(Beginning of RECORDS SHOWN)
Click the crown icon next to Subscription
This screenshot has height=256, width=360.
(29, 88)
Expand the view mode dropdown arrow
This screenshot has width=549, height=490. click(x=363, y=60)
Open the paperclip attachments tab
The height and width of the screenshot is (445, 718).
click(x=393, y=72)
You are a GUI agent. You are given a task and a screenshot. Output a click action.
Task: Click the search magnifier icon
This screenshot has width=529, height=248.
(End of RECORDS SHOWN)
(Beginning of RECORDS SHOWN)
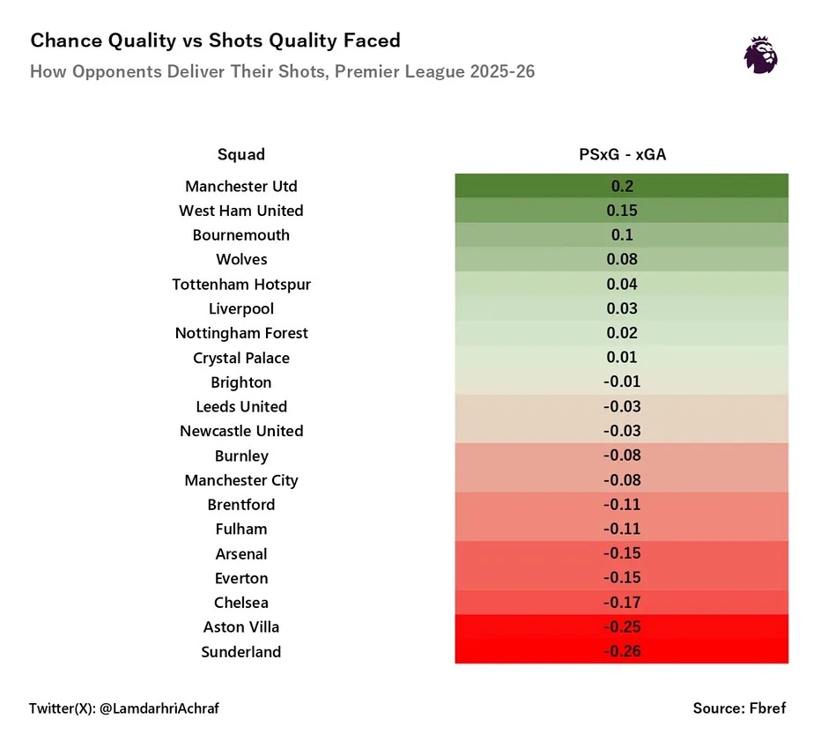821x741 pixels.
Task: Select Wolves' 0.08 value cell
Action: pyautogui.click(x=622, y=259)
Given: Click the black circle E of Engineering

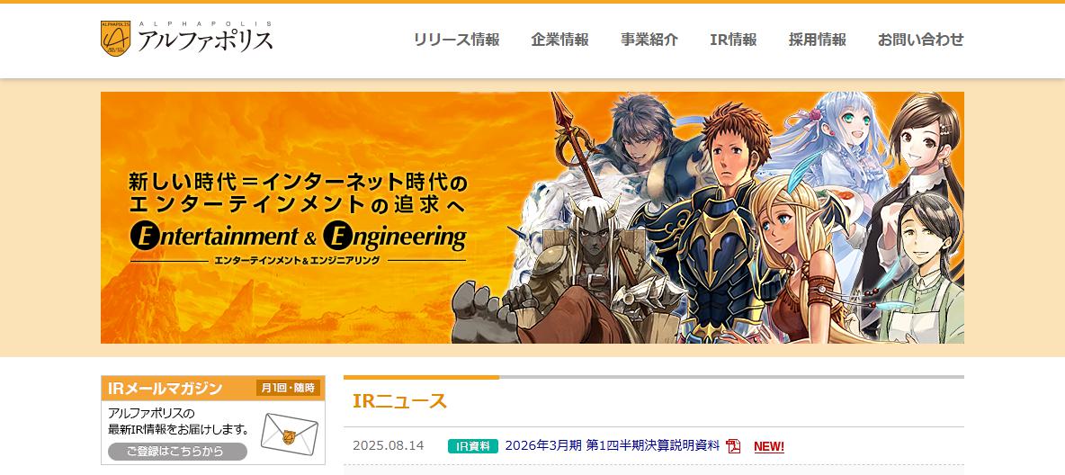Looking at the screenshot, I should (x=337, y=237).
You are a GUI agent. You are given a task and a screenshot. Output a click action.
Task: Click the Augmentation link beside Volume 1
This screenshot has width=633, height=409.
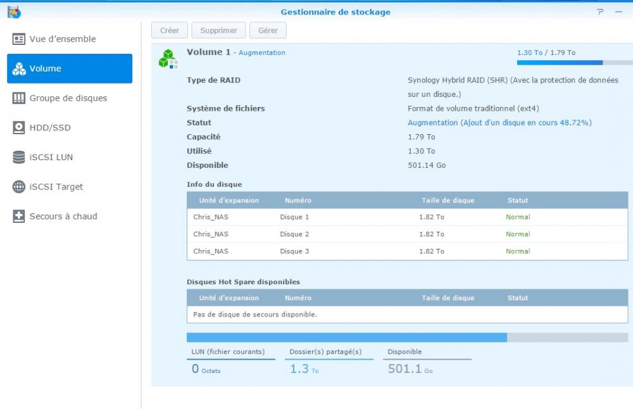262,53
(End of RECORDS SHOWN)
▶ [AIM OF THE EXERCISE]:
Above are the records; copy exactly the lines from the line with "Click the crown icon next to Subscription" through the line with "This screenshot has width=529, height=248.", both included.

▶ [YOUR SOLUTION]:
Click the crown icon next to Subscription
This screenshot has height=256, width=360.
(29, 88)
Expand the view mode dropdown arrow
This screenshot has width=549, height=490. click(x=363, y=60)
Open the paperclip attachments tab
The height and width of the screenshot is (445, 718).
click(x=393, y=72)
You are a GUI agent. You are given a task and a screenshot. Output a click action.
Task: Click the search magnifier icon
This screenshot has width=529, height=248.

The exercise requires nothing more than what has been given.